If you use an accounting software—or even better, if you work with a CPA like we mentioned above—you should be able to get an accurate breakdown of your cash flow sources and uses in a cash flow statement.
We all go into business for a completely different reason than “know your numbers” but that does not mean we get to ignore them. If you do your business will most likely fail despite your best intentions.
Estimate, track, and forecast. By looking at a cash flow statement, you can see if you are accurately marking up your products or services to cover the overhead expenses of running your business. Here’s how you determine the accurate markup:
- Add the fixed cost of all recurring monthly expenses to get the total monthly cost. Multiply by 12 to get the Total Annual Expense of those fixed costs.
- Determine what the estimated Total Annual Revenues will be for the year.
- Divide the Total Annual Expenses by the Total Annual Revenues to get a percentage.
- That percentage is how much of each dollar you sell will need to go toward paying your fixed overhead expenses. If you add that percentage to every product, project, or bid you will break even and have no profit at the end of the year. What amount or percentage you add above that is what your profit will be.
The next step is to track your cash flow. This is especially true in businesses where costs can change. We specialize in working with construction and manufacturing companies, and their project costs can shift quickly and often. The same could be true for a restaurant, if the prices of ingredients suddenly skyrocket due to a shortage. Tracking your cash flow on a daily, weekly or monthly basis (depending on the nature of cash flow in your company) helps you stay ahead of any potential cash flow issues.
Finally, when you have a history of cash flow tracking and analyses under your belt, you can start to forecast or predict your cash flow, which is the key to making an effective cash flow plan for growth. You now have the ability to run your business and make good decisions in the moment but also proactively. Decisions like when to buy new equipment, bulk order supplies when there is a good deal, take an owner’s distribution, hire a new employee, give bonuses, etc.
Have an emergency fund. Free cash flow is cash that you do not have to spend on overhead and that you could re-invest into the business. This is the ultimate indicator of financial health. Most accounting professionals recommend you keep three to six months of working capital in reserve. If this seems daunting, start small. Sit down with your cash flow analysis and determine what percentage of your cash can be saved. Then continue to save that percentage even as you grow.
Negotiate terms with suppliers.
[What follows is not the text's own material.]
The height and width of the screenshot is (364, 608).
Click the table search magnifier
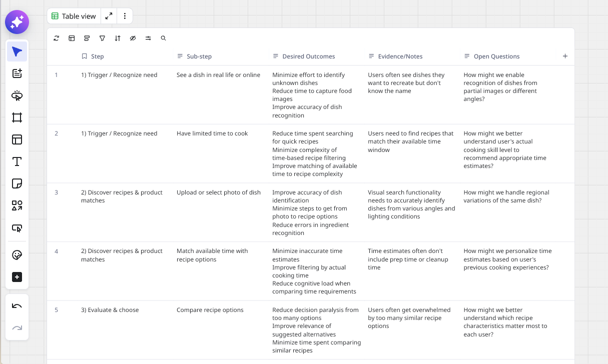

If you need something, you NEED to ASK for it. Remember that the customer/supplier relationship works both ways. You need their products; they need you to stay in business and keep paying them for product. If you need credit or extended payment terms, you need to ask for it. Get them invested in your success by sharing how the new terms will help you grow and order even more.
Get paid on time. The best way to avoid a cash flow shortage is to get paid when you expected to. In construction, the wait to get paid is often 60 days or more. One easy way to keep cash flowing in is to create a process around submitting invoices so that they are correct and on-time. It can also be helpful to setup reminder emails to clients if you have extended terms of payment.
Why Do I Need a Cash Flow Plan for Growth?
Growth phases are one of the most exciting but also most vulnerable times in a company’s life. Having a cash flow forecast built on solid cash flow tracking will help you determine how much extra you need in order to meet your growth goals. If you plan to grow by 25% next year, a cash flow plan will help you break down what that growth will do to your overhead and other expenses, and how much of your free cash flow can be utilized to cover the cost of growth.